NLP topic modelling of UK newspapers, with analysis of topics over time, as well as sentiment analysis of polarity and subjectivity of language used. Python data analysis and React JSX website presenting that analysis, which is live here: https://czboop.github.io/Newspaper-Topic-Modelling/
This project uses several techniques within natural language processing to explore seven of the top newspapers in the UK. Data analysed for all sources covered the period from just before the start of the COVID-19 pandemic (late November 2019), until the start of 2023 (early January). The newspapers analysed were:
- The Express
- The Dail Mail
- The Sun
- The Mirror
- The Telegraph
- The Guardian
- Metro
Headlines were used exclusively, rather than the main body of articles, for all sources and all analysis. BERTopic (a Python package using SBERT, UMAP, HDBSCAN, CountVectorizer and c-TF-IDF to cluster text data into topics) was used to create topic clusters, as well as to perform other topic modelling related analysis. SpaCy TextBlob (a SpaCy Universe package implementing TextBlob sentiment analysis with SpaCy) was also used to analyse the subjectivity (level of being factual or opinionated) and polarity (level of being emotionally positive or negative) of different newspapers. Plotly was used to create new plots to represent this, as well as to manipulate the plots that are created by BERTopic.

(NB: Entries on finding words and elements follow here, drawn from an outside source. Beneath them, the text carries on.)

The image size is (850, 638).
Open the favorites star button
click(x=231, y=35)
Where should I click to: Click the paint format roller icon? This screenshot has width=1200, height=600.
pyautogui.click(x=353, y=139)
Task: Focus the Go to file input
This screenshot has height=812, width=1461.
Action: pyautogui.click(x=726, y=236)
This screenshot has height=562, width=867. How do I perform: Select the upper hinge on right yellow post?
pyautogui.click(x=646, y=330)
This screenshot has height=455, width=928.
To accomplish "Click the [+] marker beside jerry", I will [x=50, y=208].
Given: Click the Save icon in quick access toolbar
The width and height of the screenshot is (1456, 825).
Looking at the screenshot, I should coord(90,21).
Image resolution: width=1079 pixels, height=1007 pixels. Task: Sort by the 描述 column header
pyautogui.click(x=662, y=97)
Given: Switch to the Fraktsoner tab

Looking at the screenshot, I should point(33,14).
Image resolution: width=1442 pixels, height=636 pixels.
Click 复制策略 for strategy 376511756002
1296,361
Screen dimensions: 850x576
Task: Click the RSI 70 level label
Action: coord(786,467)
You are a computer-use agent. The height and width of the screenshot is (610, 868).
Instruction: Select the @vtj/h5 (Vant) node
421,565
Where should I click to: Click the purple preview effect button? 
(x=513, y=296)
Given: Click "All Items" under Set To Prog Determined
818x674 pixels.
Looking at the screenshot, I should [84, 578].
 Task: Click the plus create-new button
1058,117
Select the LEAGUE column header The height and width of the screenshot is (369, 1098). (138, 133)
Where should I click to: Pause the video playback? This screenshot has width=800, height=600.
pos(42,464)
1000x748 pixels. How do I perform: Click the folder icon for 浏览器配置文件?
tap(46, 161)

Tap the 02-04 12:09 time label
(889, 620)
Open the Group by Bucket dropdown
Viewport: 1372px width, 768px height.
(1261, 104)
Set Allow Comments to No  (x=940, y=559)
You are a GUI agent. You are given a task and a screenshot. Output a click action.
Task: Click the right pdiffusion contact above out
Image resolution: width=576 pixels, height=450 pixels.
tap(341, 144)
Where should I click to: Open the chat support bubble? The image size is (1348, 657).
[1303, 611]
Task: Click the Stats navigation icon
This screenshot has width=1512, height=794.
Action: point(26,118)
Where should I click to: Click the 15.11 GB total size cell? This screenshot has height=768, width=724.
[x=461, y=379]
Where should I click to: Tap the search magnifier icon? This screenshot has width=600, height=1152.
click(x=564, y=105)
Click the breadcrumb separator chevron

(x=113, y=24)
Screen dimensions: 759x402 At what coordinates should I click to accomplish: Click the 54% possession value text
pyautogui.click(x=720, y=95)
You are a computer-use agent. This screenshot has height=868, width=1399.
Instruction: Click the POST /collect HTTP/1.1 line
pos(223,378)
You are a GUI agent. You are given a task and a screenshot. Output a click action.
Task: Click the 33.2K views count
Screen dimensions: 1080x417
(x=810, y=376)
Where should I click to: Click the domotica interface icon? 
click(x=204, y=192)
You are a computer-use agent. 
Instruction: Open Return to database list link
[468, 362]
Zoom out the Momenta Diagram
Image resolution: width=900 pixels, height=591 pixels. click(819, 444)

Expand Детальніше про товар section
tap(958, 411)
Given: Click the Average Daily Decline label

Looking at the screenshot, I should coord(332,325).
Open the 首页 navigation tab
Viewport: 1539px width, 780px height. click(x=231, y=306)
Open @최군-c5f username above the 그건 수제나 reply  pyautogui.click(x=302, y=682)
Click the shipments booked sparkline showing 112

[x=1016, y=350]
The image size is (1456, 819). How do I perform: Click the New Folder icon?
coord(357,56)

Alongside the Python data analysis, a React web app was also created to present many of the findings from this analysis, and the graphs that visualise the data.
This repository contains a combination of a Python data directory, and a React web app directory used to present some of the findings in a more visual and user friendly way.
Data was scraped from the internet over a period of time, with a limited number of requests per minute. More information on the dataset can be found below. The dataset used as the basis of this analysis is not public and is not intended to be made public. The scraping scripts are not part of this or any other public repository.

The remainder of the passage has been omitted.